Exercise: When you reach the line with "How do I perform: Click", start repeating the lines exactly and keep going to the end of the records, but drop every picture.
--- START ---
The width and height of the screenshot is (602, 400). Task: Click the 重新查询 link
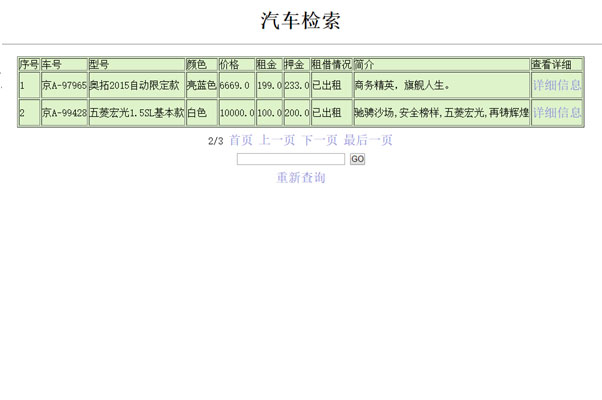click(x=301, y=178)
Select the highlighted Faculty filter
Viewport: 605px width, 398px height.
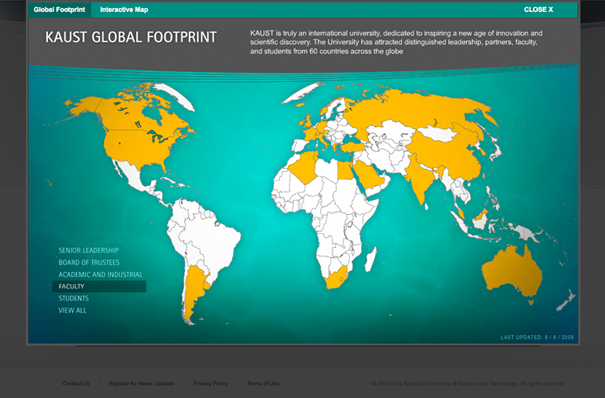(x=99, y=286)

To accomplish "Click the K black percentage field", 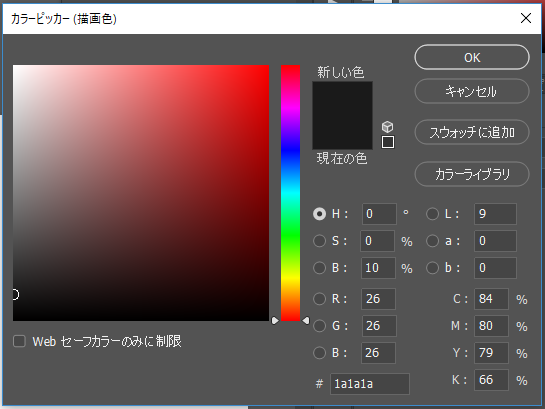I will tap(491, 380).
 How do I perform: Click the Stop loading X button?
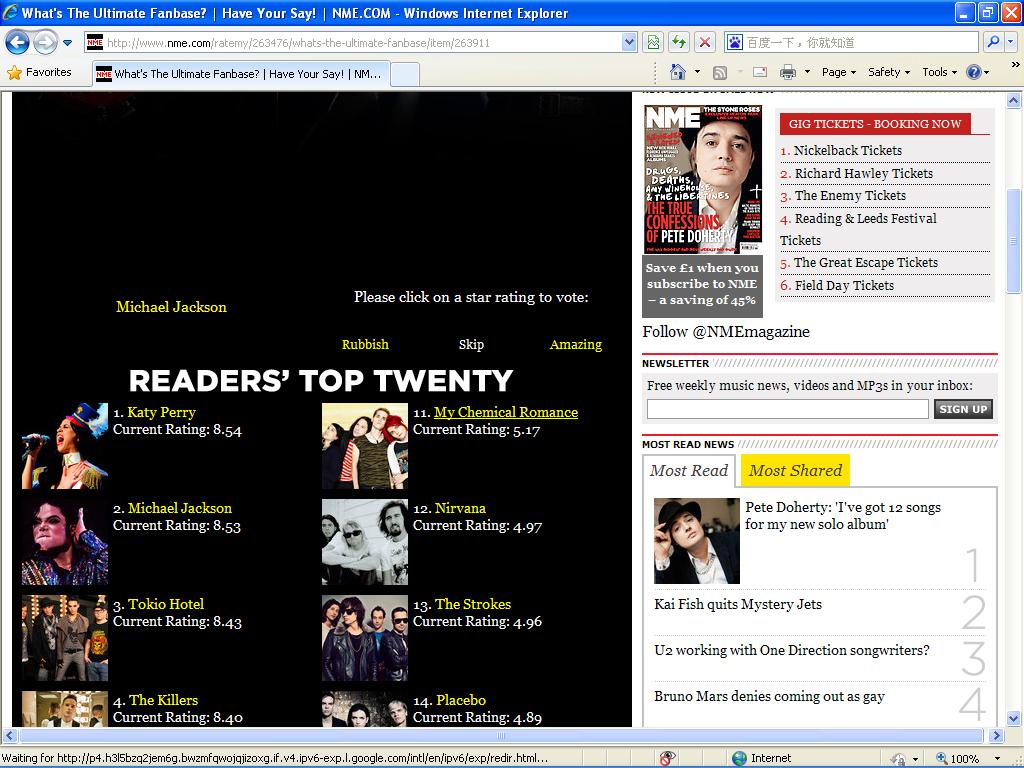click(705, 42)
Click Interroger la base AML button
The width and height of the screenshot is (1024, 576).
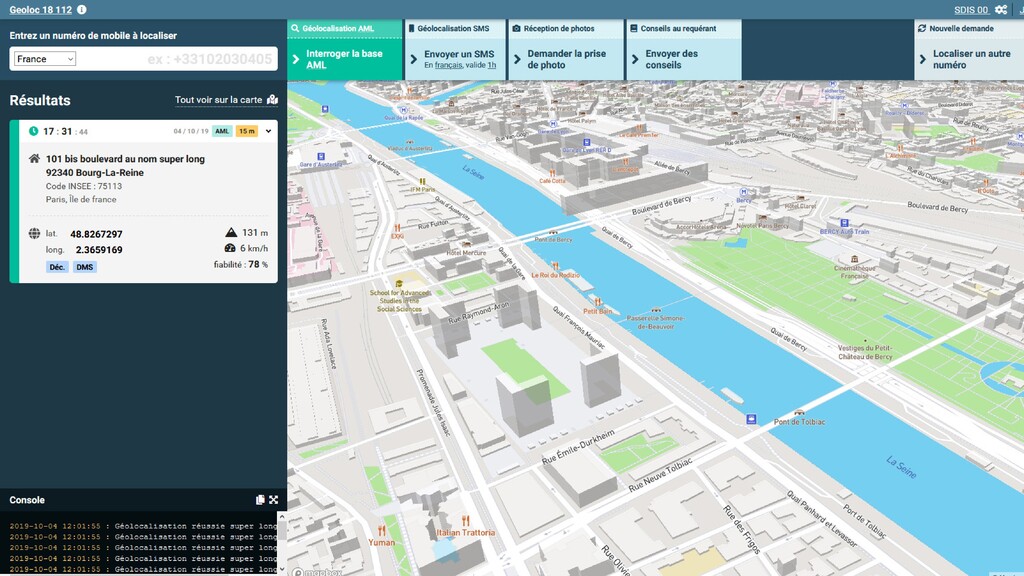pyautogui.click(x=344, y=59)
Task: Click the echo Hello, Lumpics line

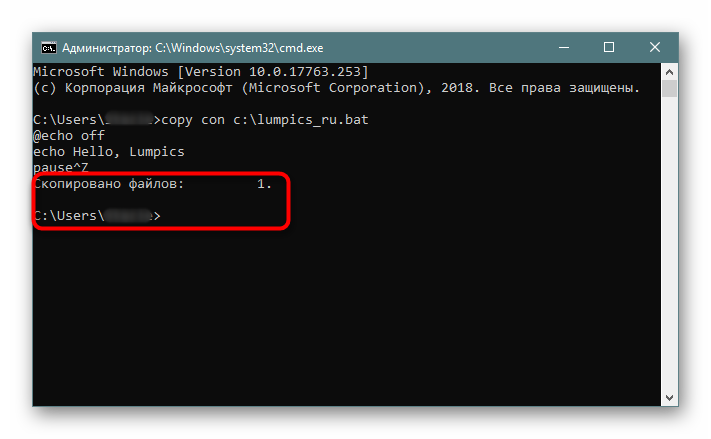Action: pyautogui.click(x=109, y=151)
--- END ---
Solution for this exercise:
 How do I perform: Click the Stop loading X button?
click(705, 42)
Click Interroger la base AML button
The width and height of the screenshot is (1024, 576).
pyautogui.click(x=344, y=59)
Task: Click the echo Hello, Lumpics line

Action: pyautogui.click(x=109, y=151)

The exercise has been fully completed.